Retype the part of the items that opens with the line containing "At what (x,y)" and closes with the line containing "Find the location of a particular element.", both lines included.

## Data entries:
────────

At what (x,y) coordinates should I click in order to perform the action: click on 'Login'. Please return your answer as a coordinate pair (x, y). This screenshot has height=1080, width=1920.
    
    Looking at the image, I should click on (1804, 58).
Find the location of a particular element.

────────

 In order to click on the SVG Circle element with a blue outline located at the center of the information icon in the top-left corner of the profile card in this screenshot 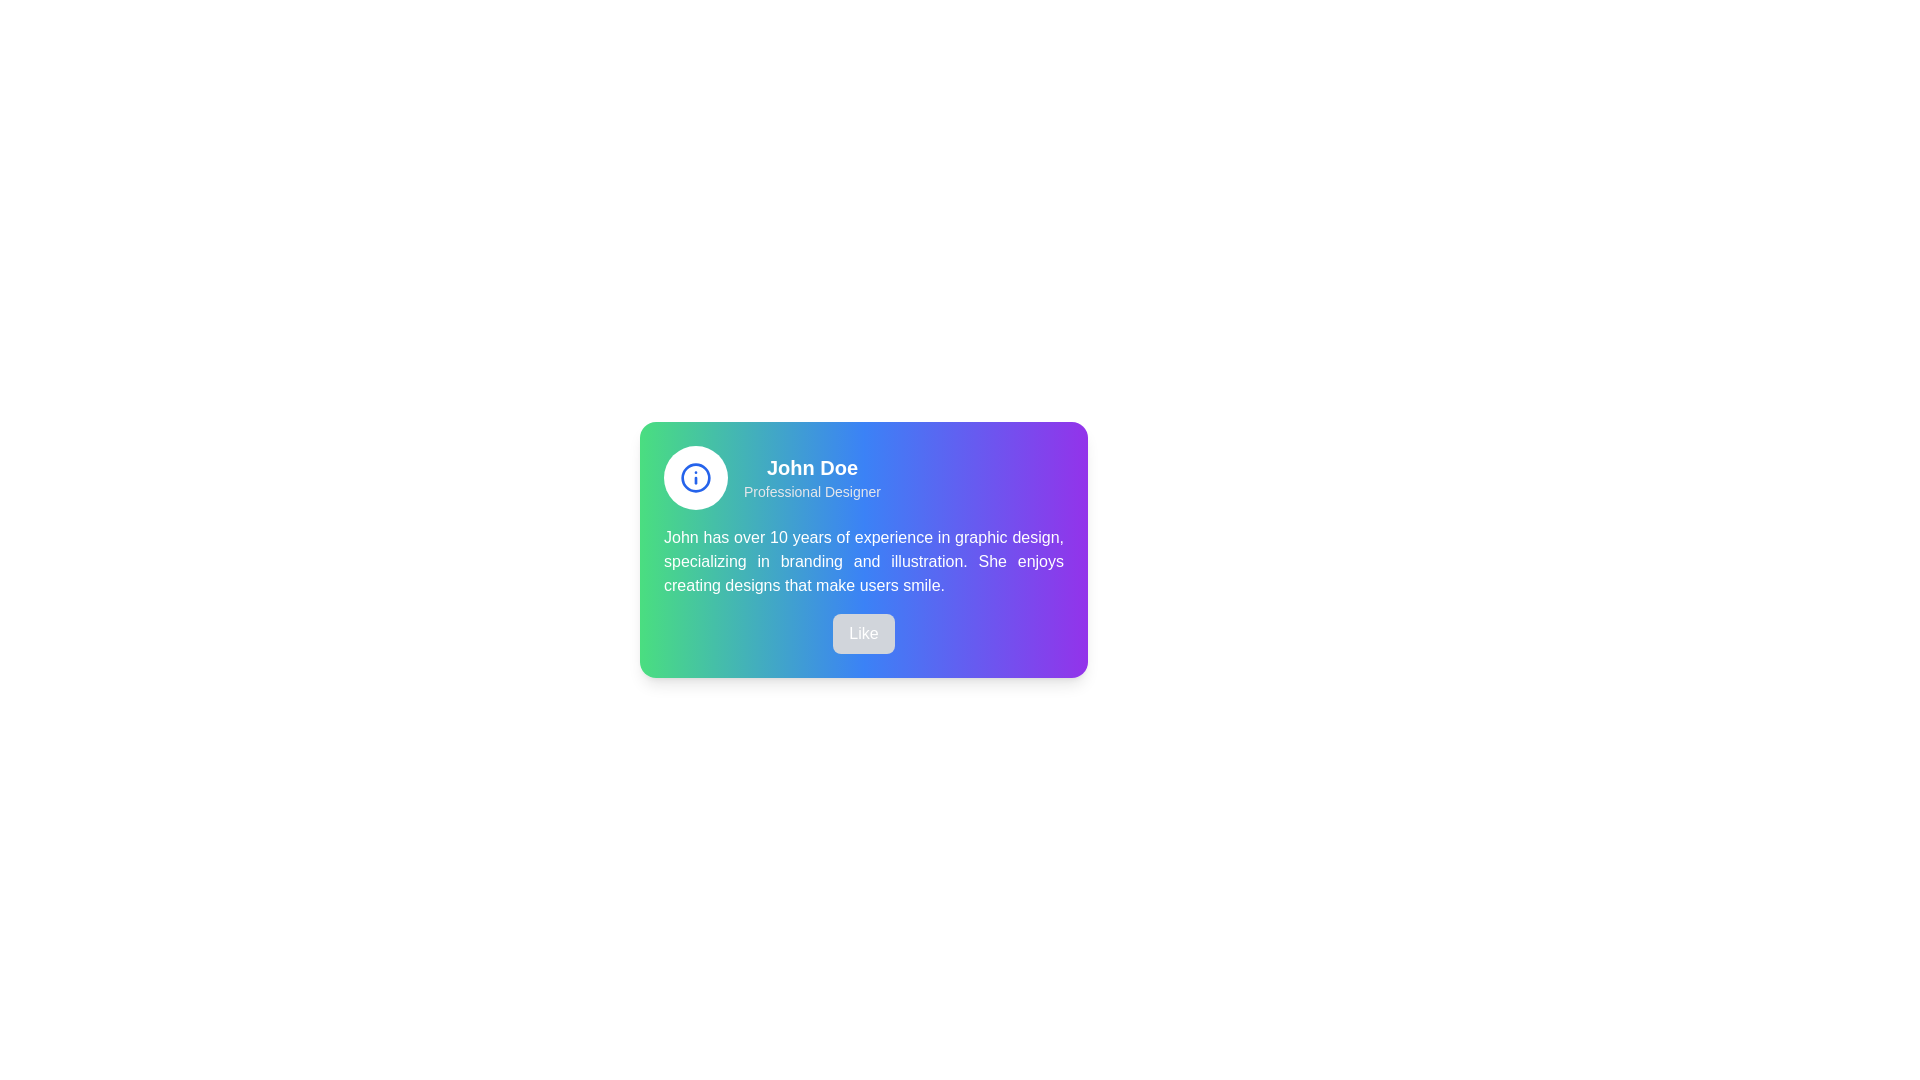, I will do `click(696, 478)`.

────────

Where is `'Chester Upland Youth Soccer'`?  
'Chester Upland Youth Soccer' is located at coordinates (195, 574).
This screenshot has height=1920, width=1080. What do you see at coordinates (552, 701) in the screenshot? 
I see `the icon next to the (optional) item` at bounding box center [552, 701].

────────

## Response for this exercise:
At what (x,y) coordinates should I click in order to perform the action: click on 'Login'. Please return your answer as a coordinate pair (x, y). This screenshot has height=1080, width=1920.
    
    Looking at the image, I should click on (1804, 58).
Find the location of a particular element.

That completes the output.